**What you have to do**: Say how many lines in the entries hold the string "Topserw", giving the number by itself.

-- Opening Marker --

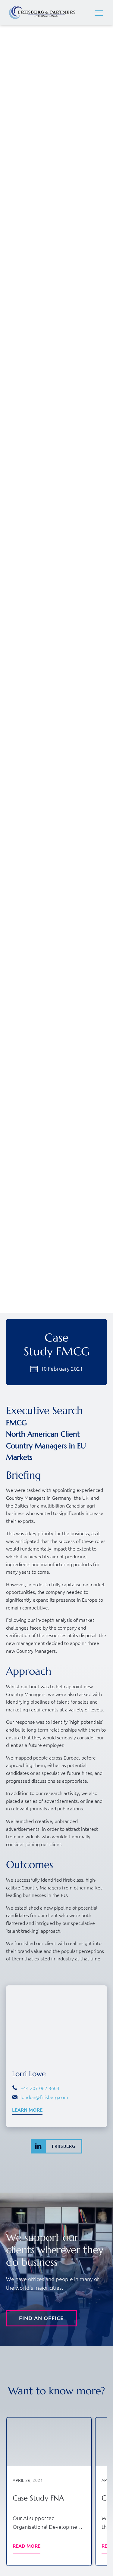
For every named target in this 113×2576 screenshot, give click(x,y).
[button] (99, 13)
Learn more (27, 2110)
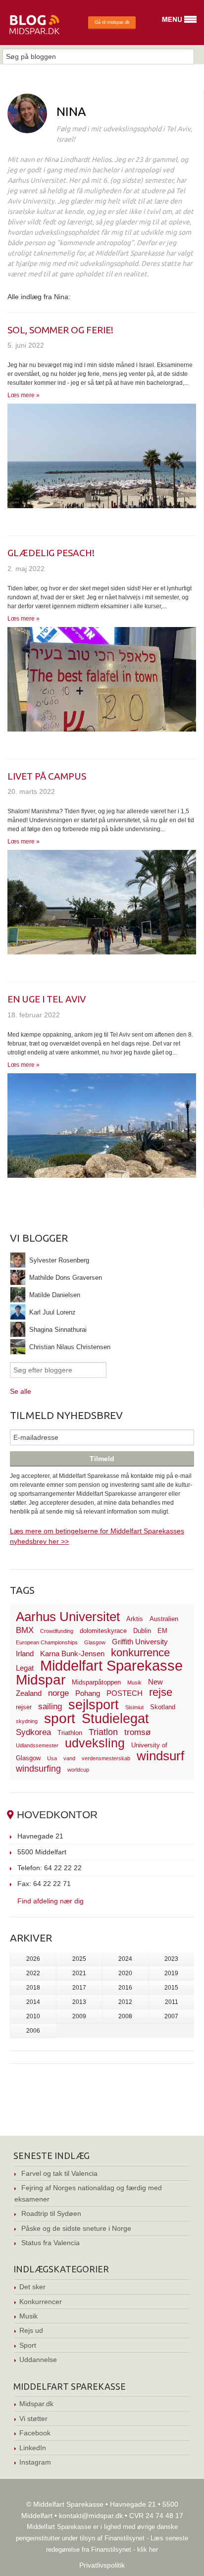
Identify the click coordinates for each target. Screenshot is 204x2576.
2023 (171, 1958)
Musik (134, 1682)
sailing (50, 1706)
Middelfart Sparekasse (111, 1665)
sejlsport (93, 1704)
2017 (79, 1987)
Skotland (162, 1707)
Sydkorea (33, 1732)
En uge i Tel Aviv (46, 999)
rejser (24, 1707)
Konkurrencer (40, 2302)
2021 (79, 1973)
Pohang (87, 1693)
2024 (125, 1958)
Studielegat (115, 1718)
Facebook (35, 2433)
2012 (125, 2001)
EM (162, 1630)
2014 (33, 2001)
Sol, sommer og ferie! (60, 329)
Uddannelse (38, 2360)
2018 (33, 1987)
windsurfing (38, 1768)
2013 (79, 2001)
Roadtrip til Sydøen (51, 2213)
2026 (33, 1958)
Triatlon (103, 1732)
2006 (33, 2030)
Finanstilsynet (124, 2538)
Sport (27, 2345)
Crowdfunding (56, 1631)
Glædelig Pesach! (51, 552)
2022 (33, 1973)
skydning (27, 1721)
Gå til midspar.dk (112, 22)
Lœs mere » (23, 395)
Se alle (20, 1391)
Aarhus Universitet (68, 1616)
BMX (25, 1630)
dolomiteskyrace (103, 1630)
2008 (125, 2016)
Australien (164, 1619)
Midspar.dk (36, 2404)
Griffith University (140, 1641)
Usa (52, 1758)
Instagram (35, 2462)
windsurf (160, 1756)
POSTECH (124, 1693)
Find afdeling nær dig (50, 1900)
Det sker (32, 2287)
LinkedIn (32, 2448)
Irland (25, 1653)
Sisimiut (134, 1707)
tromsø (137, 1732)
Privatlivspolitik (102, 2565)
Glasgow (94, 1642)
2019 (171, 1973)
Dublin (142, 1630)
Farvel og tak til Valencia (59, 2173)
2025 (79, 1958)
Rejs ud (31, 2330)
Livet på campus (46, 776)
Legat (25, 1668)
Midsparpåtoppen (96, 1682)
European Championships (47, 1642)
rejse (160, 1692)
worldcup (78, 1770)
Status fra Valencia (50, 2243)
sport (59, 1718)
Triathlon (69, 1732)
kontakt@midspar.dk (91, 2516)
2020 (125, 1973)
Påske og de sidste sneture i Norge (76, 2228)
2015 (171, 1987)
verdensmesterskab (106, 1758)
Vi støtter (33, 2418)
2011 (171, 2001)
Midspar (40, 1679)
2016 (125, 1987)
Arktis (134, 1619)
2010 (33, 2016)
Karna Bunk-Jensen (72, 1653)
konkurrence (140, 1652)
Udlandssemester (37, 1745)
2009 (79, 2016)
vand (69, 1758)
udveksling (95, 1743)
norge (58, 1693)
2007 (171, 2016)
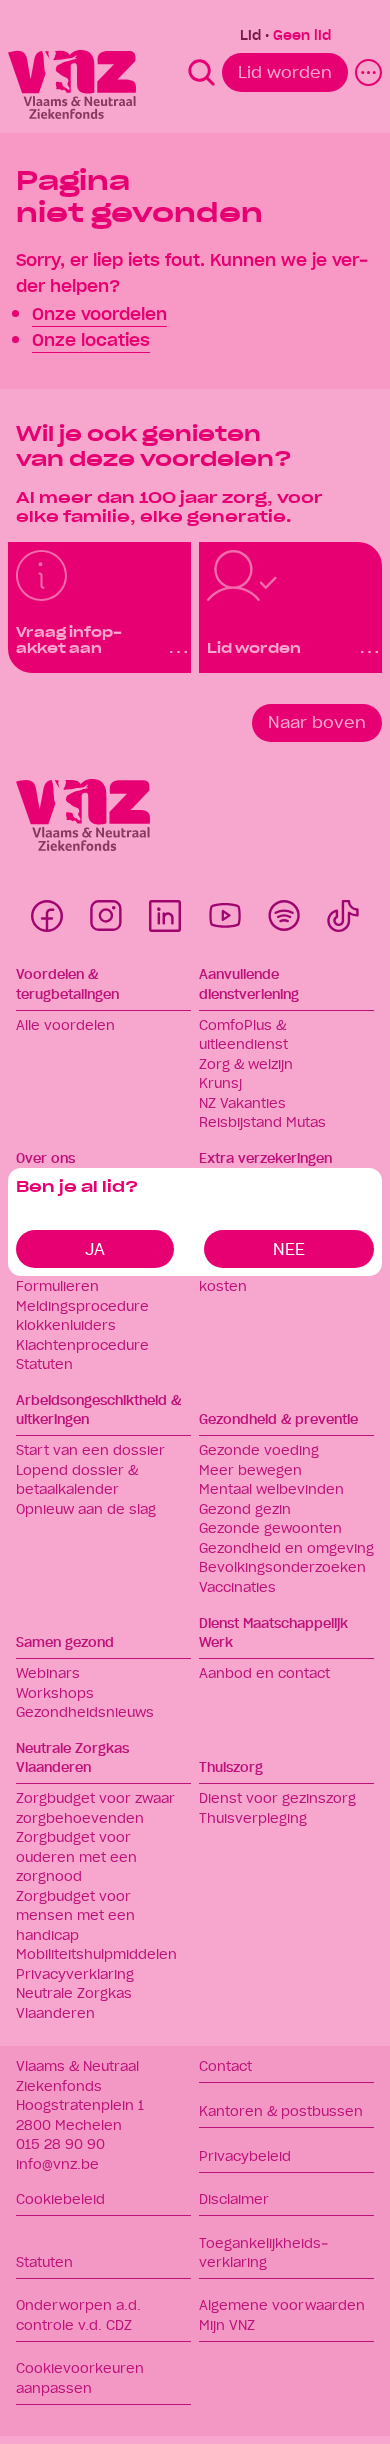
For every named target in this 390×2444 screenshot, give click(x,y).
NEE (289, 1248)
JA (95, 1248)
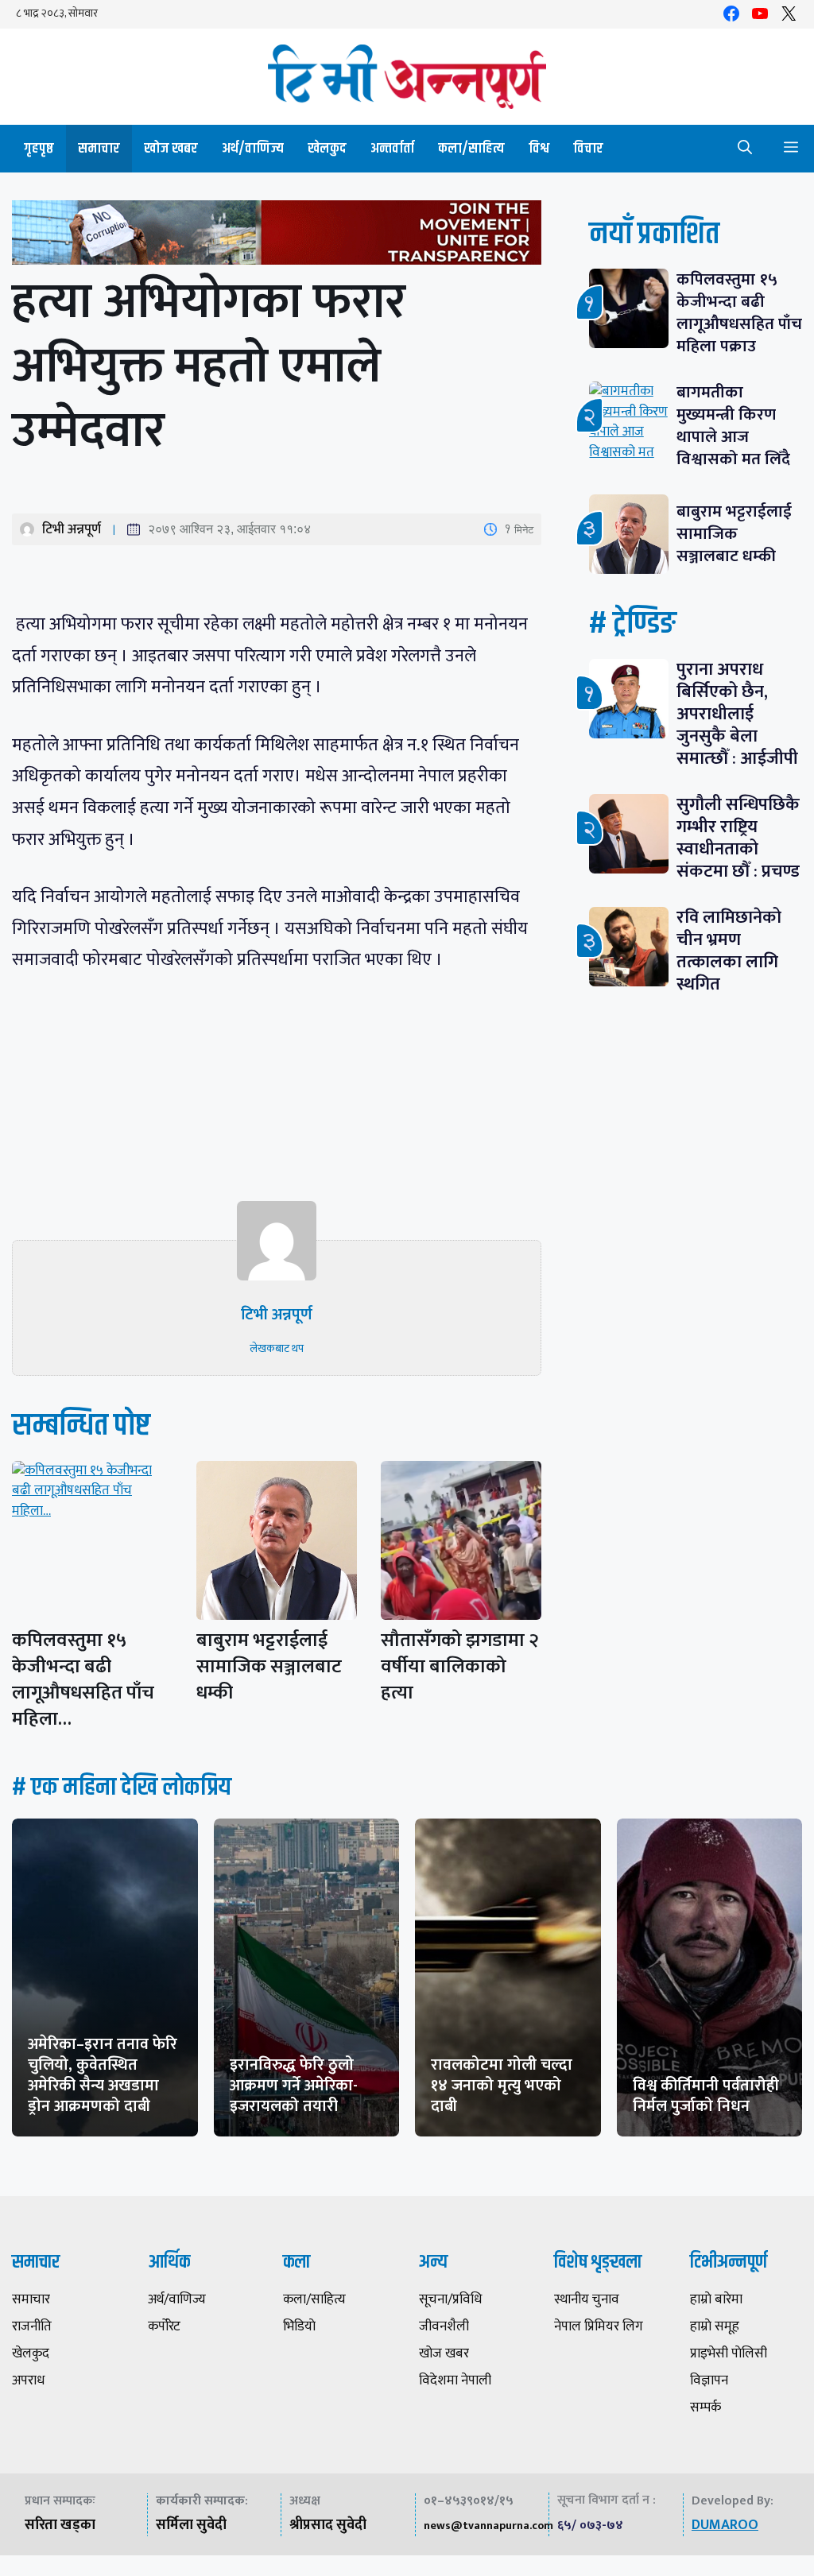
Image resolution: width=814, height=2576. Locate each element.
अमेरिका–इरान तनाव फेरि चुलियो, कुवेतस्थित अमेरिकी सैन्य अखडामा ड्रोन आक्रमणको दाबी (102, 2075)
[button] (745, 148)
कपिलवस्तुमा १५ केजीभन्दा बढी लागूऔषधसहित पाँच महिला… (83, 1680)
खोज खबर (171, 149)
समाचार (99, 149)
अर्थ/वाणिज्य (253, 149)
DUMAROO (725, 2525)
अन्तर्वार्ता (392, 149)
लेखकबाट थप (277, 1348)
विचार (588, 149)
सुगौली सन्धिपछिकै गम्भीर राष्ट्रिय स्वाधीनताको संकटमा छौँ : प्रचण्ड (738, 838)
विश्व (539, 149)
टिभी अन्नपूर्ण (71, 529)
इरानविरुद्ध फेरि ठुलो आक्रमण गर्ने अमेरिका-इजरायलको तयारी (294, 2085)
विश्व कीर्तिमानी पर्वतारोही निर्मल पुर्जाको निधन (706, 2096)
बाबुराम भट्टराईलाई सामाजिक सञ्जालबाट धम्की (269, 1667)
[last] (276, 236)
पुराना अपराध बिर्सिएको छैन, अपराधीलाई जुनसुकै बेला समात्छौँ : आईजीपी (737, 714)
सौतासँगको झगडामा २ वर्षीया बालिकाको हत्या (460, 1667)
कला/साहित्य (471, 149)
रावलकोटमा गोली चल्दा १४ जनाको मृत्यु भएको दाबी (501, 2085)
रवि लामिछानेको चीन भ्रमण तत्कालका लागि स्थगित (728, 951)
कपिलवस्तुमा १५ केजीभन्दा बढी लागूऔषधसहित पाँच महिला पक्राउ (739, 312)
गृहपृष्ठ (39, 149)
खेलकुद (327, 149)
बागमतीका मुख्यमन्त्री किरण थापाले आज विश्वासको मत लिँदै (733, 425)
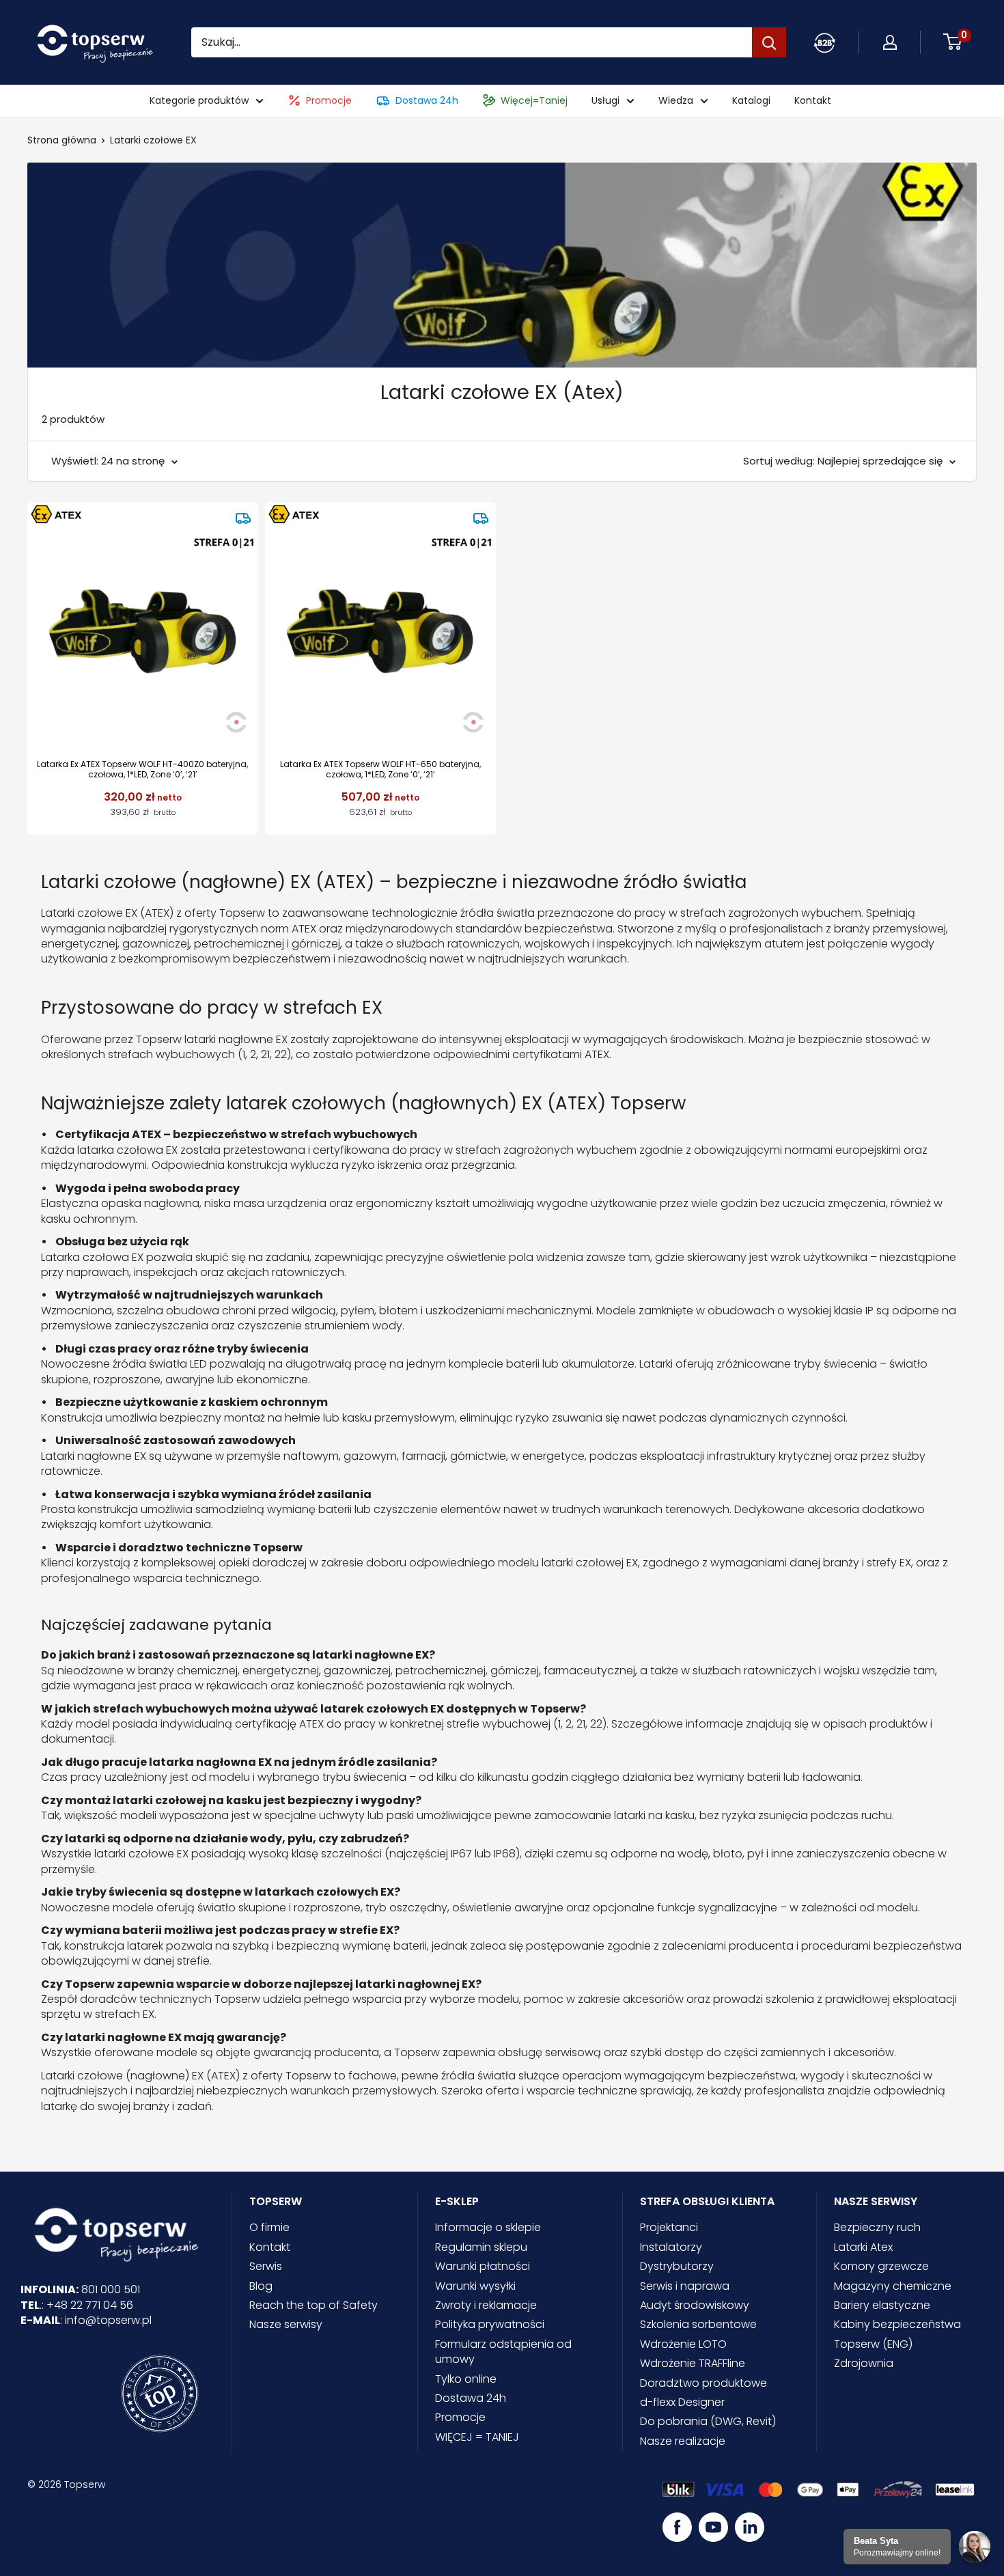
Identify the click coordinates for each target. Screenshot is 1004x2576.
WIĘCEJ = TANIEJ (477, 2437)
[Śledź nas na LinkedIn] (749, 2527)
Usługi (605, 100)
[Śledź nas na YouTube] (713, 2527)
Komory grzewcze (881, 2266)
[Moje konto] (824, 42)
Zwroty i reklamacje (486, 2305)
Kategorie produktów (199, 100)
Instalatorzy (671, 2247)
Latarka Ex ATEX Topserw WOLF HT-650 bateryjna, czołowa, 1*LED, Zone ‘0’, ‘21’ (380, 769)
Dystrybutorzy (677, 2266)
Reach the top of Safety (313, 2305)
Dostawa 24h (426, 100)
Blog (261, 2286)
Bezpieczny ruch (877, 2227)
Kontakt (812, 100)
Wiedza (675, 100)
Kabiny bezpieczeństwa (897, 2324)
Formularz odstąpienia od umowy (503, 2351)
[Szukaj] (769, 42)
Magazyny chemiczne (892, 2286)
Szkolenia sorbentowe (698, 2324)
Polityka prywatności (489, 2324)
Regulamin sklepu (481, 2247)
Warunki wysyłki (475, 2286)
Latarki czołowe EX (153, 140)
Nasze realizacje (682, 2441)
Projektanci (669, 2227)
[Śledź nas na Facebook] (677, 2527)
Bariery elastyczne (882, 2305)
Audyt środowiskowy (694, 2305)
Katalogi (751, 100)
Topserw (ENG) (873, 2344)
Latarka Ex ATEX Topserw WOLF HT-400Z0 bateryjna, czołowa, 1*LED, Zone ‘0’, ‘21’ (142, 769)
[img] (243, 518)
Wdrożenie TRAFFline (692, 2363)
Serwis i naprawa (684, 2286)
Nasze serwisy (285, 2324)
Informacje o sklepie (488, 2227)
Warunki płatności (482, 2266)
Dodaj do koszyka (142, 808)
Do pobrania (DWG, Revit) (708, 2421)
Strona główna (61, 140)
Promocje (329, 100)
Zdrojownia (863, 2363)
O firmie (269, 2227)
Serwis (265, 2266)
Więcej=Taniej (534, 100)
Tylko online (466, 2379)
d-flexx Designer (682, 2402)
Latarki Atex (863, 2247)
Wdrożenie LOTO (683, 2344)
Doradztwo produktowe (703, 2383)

-- Closing Marker --

**Exercise response**: 3